Page extract -
## BEGIN

A few notes about rasters:

• Each cell is called a pixel.
• And each pixel represents an area on the ground.
• The resolution of the raster represents the area that each pixel represents on the ground. So, for instance if the raster is 1 m resolution, that simple means that each pixel represents a 1m by 1m area on the ground.

Raster data can have attributes associated with them as well. For instance in a LiDAR-derived digital elevation model (DEM), each cell might represent a particular elevation value. In a LIDAR-derived intensity image, each cell represents a LIDAR intensity value.

LiDAR Related Metadata

In short, when you go to download LiDAR data the first question you should ask is what format the data are in. Are you downloading point clouds that you might have to process? Or rasters that are already processed for you. How do you know?

1. Check out the metadata!
2. Look at the file format - if you are downloading a .las file, then you are getting points. If it is .tif, then it is a post-processing raster file.

## END

Extracted records -
## BEGIN

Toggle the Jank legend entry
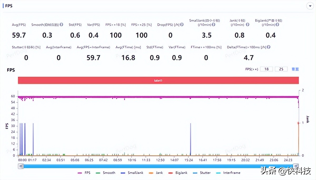Viewport: 316px width, 180px height. click(x=155, y=173)
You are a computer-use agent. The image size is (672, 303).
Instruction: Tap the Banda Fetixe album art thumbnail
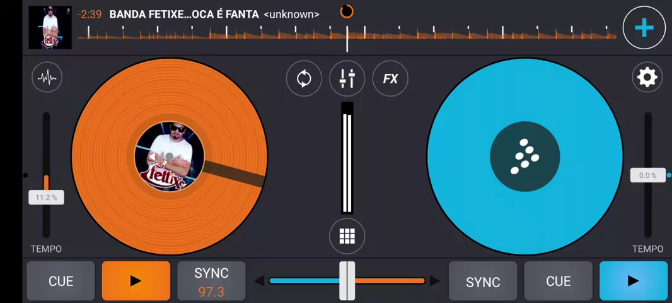[x=50, y=27]
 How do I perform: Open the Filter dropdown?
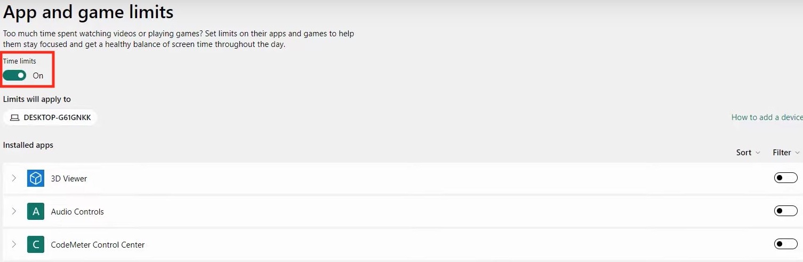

## END

Directive 1 - List everything the raster notes say a single pixel represents or might represent.
Directive 2 -
Using the raster notes, decide whether each statement agrees with them. Answer yes or no and quote the deciding words.
(a) Downloading a .tif file means you are getting points.
(b) In a raster of 1 m resolution, each pixel stands for a 1m by 1m area on the ground.
(c) Raster data cannot carry attributes.
Directive 3 -
Answer these questions from the raster notes.
(a) What is each raster unit called?
(b) What should you ask first when downloading LiDAR data?
(c) Which file extension shows that you are getting points?
The lines are separate material with no connection to the raster notes.

Task response 1 -
- An area on the ground
- A 1m by 1m area on the ground, for a raster of 1 m resolution
- A particular elevation value, in a LiDAR-derived digital elevation model (DEM)
- A LIDAR intensity value, in a LIDAR-derived intensity image

Task response 2 -
(a) No: "If it is .tif, then it is a post-processing raster file."
(b) Yes: "each pixel represents a 1m by 1m area on the ground."
(c) No: "Raster data can have attributes associated with them as well."

Task response 3 -
(a) A pixel.
(b) What format the data are in.
(c) .las